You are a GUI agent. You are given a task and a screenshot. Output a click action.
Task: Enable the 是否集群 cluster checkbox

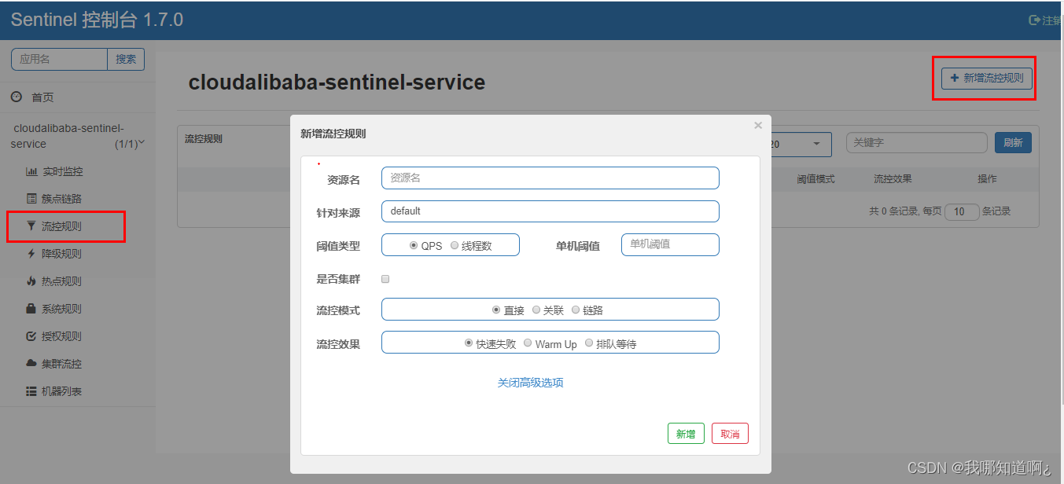pos(385,278)
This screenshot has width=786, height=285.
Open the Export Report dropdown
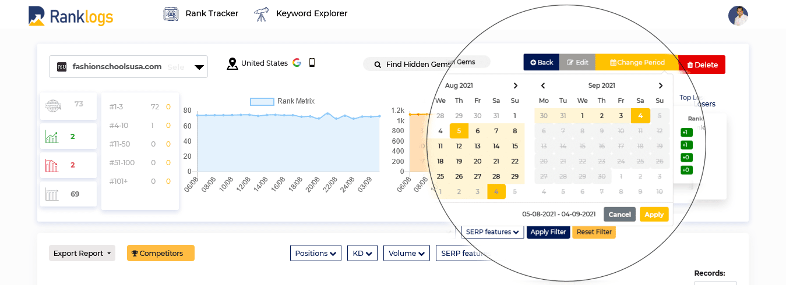click(x=82, y=253)
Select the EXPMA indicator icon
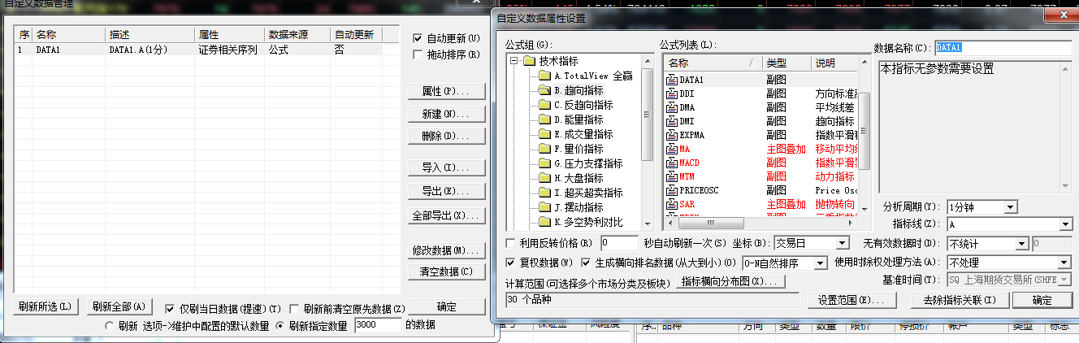1079x343 pixels. click(672, 135)
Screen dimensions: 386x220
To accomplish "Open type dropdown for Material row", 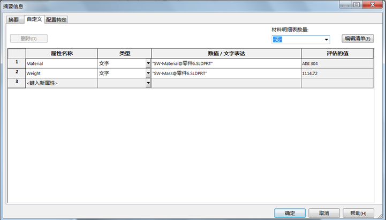I will click(x=148, y=63).
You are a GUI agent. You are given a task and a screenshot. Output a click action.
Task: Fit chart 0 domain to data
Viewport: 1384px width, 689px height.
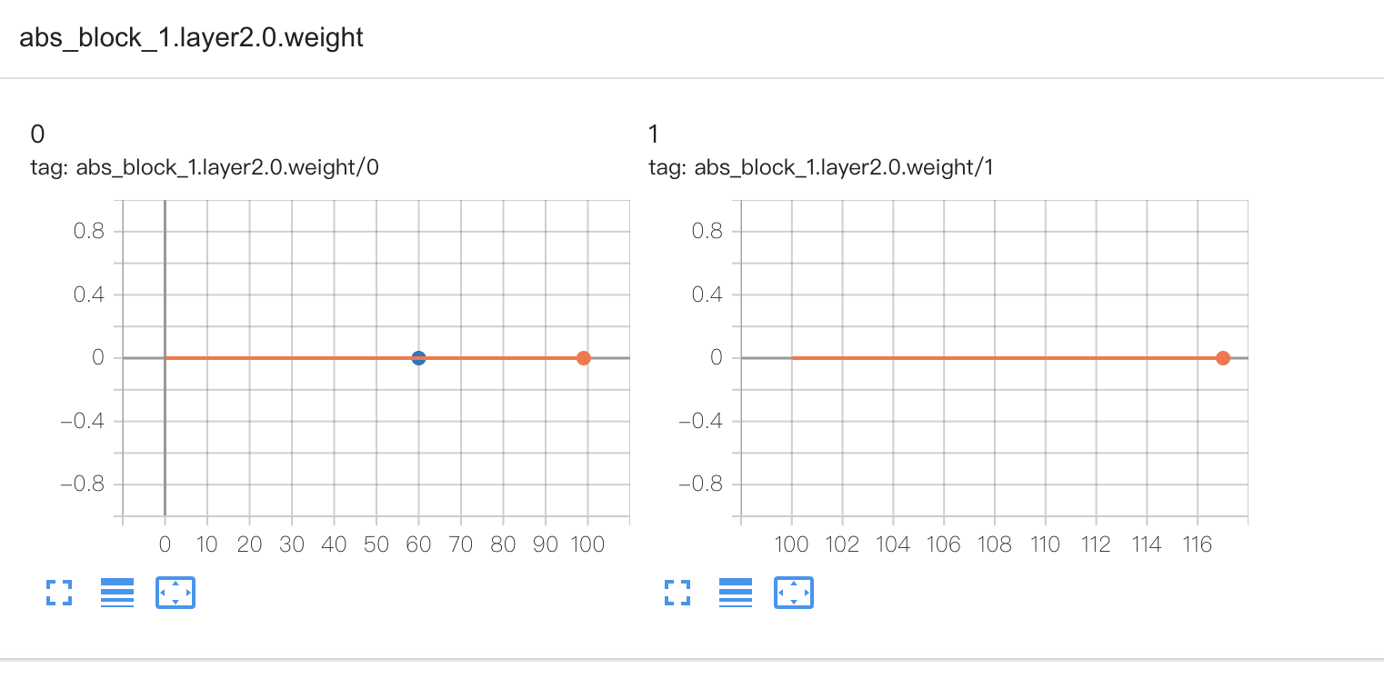click(x=176, y=593)
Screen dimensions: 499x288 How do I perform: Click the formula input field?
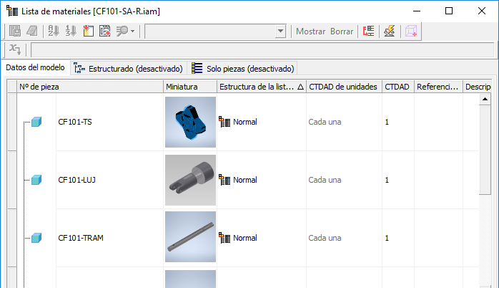[x=262, y=49]
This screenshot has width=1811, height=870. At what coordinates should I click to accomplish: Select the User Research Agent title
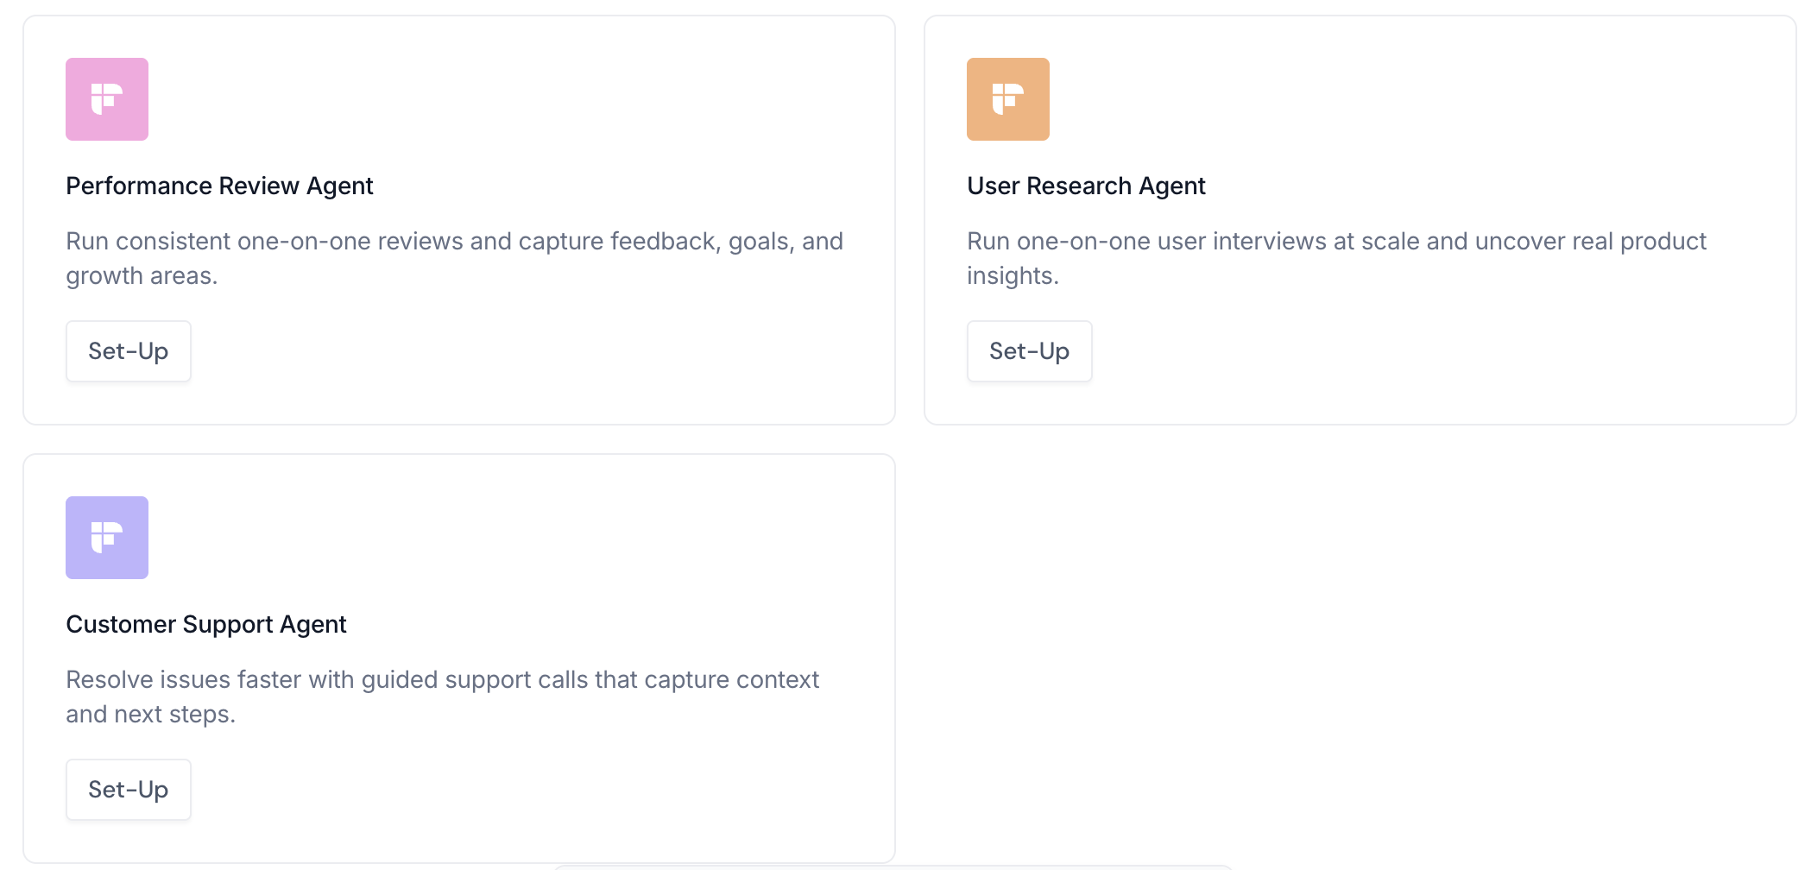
——
§ **PROBLEM DETAILS**
Please write out, exactly, every line from the line with "Task: Fit chart 0 domain to data" through the final line of the data above, leaving out pictures.

§ **ANSWER SECTION**
Task: Fit chart 0 domain to data
Viewport: 1384px width, 689px height.
click(x=176, y=593)
Screen dimensions: 499x288 How do I perform: Click the formula input field?
[x=262, y=49]
This screenshot has width=1811, height=870. At what coordinates should I click to accomplish: Select the User Research Agent title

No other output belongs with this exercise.